Preventing Tooth Decay
Did You Know?
Tooth decay is one of the top chronic infectious diseases among children in the U.S.
Many parents are surprised to learn that tooth decay can begin as early as age 1. Children with tooth decay are far more likely to develop immediate and long term oral health issues, including pain, infections, difficulty speaking, problems eating food, tooth discoloration and even tooth loss.
But with the help of the American Academy of Pediatric Dentistry, you can join the Monster-Free Mouths Movement and keep your child's mouth free of creatures like Tartar the Terrible, Ginger Bite-Us and Tooth D.K. Blew are important tips to help kids have monster-free mouths-at all ages!
Birth to 2 Years Old
- Before teeth come through, clean your baby's mouth and gums with a soft cloth or infant toothbrush at bath time. This helps prepare your baby for the teeth cleaning to come.
- If your baby is given a bottle when going to sleep, only use water. Bottles containing any sugar liquids or carbohydrates such as milk, formula or fruit juice, put teeth under attack from bacterial acid all night long.
- Never dip a pacified in anything sweet; that pesky Tooth D.K. can show up.
- Give your baby a firm rubber teething ring to chew on to help with the discomfort and potential pain of teething. Avoid liquid-filled teething rings, or any plastic objects that might break.
- Talk to your child's pediatric dentist about the right amount of fluoride for your child. Ask if your child should be brushing with toothpaste that contains fluoride and/or if your child needs a fluoride supplement.
- Take your child to see a pediatric dentist by his or her first birthday to establish a dental home. Your dentist can help you establish a daily regimen, provide recommendations and determine your next visit.
2 to 5 Years Old
- Remember to brush your child's teeth at least twice a day, once in the morning and once at night.

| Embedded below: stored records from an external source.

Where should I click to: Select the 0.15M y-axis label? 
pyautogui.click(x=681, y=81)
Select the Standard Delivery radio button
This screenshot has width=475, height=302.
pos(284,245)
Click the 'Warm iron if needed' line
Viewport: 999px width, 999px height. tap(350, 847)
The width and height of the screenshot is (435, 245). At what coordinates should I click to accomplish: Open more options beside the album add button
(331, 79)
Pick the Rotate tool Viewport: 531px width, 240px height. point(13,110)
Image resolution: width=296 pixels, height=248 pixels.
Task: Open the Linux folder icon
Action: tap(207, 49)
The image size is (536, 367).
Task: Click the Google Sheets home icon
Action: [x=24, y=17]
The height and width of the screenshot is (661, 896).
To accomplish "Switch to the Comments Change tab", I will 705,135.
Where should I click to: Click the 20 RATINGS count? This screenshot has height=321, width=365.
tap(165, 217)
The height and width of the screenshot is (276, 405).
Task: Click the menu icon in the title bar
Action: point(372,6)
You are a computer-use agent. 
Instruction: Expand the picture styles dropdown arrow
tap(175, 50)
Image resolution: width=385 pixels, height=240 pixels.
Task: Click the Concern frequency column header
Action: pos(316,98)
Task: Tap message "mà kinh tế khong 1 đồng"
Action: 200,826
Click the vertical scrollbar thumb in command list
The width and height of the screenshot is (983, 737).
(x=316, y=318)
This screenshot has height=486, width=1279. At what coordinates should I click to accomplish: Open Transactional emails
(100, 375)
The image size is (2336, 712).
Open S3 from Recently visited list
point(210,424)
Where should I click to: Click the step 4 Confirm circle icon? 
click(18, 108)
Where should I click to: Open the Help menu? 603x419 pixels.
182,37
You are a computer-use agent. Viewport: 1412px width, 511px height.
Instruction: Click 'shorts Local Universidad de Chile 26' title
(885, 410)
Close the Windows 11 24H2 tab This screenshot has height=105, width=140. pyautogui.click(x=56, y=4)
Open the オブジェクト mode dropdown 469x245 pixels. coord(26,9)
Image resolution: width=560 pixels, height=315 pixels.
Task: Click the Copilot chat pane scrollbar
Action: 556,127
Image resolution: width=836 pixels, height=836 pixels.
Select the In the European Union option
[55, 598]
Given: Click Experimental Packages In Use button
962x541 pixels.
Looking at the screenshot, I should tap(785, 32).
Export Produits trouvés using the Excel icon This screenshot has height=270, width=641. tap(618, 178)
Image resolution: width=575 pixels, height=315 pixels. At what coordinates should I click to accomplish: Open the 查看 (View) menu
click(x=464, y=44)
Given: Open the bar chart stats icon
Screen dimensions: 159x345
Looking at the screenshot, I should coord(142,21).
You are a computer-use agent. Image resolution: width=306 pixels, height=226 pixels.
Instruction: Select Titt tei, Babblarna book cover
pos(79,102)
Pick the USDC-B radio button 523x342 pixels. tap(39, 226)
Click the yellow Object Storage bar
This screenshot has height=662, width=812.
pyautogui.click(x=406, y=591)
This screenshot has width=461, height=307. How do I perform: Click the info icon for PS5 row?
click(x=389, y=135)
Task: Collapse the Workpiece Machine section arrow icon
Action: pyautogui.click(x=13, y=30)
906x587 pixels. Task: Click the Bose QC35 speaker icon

The most important time to brush your child's teeth is right before bedtime.
- Schedule dental visits every six months to keep away Mouth Monsters, especially the dreaded Tooth D.K. The routine teeth cleanings at regular check-ups help remove pets like Tartar the Terrible and Ginger Bite-Us.
- Sucking on a thumb, finger and pacifier can affect your child's teeth the same way: sucking for prolonged periods of time may cause the upper front teeth to tip outward or not come in properly. Most children stop this habit on their own; if not, try to discourage it by age 3 or ask your dentist for other creative ideas.
- Keep an eye on snacking - ideally children should have no more than three snacks a day.
- Parents can begin flossing for their children when any two teeth are touching.
- Avoid juices which literally bathe teeth in sugar. Try to limit the amount of juice you give to your child to less than 6 oz. per day.
- Talk to your child's pediatric dentist about the right amount of fluoride for your child. Ask if your child should should be brushing with toothpaste that contains fluoride and/or if your child needs a fluoride supplement.
- Parents should supervise the brushing of teeth for school-aged children until they are seven or eight years old.
- When teeth are touching, it is time to begin flossing. Ask the pediatric dentist for tips on flossing your child's teeth.
- In addition to brushing and flossing your child can chew gum with xylitol, a non-sugar naturally occurring substance, to stimulate saliva flow which helps to clean the mouth (just make sure to ask the teacher!)
- Remember to protect your child's teeth with a mouthguard when they participate in physical activities, including sport and leisure activities. Consult your child's pediatric dentist to determine which type of mouthguard is most appropriate for your child.
- Avoid carbonated beverages which can erode enamel on teeth; sport drinks and juice pouches are also bad for teeth as they keep acid levels high-which the Mouth Monsters like!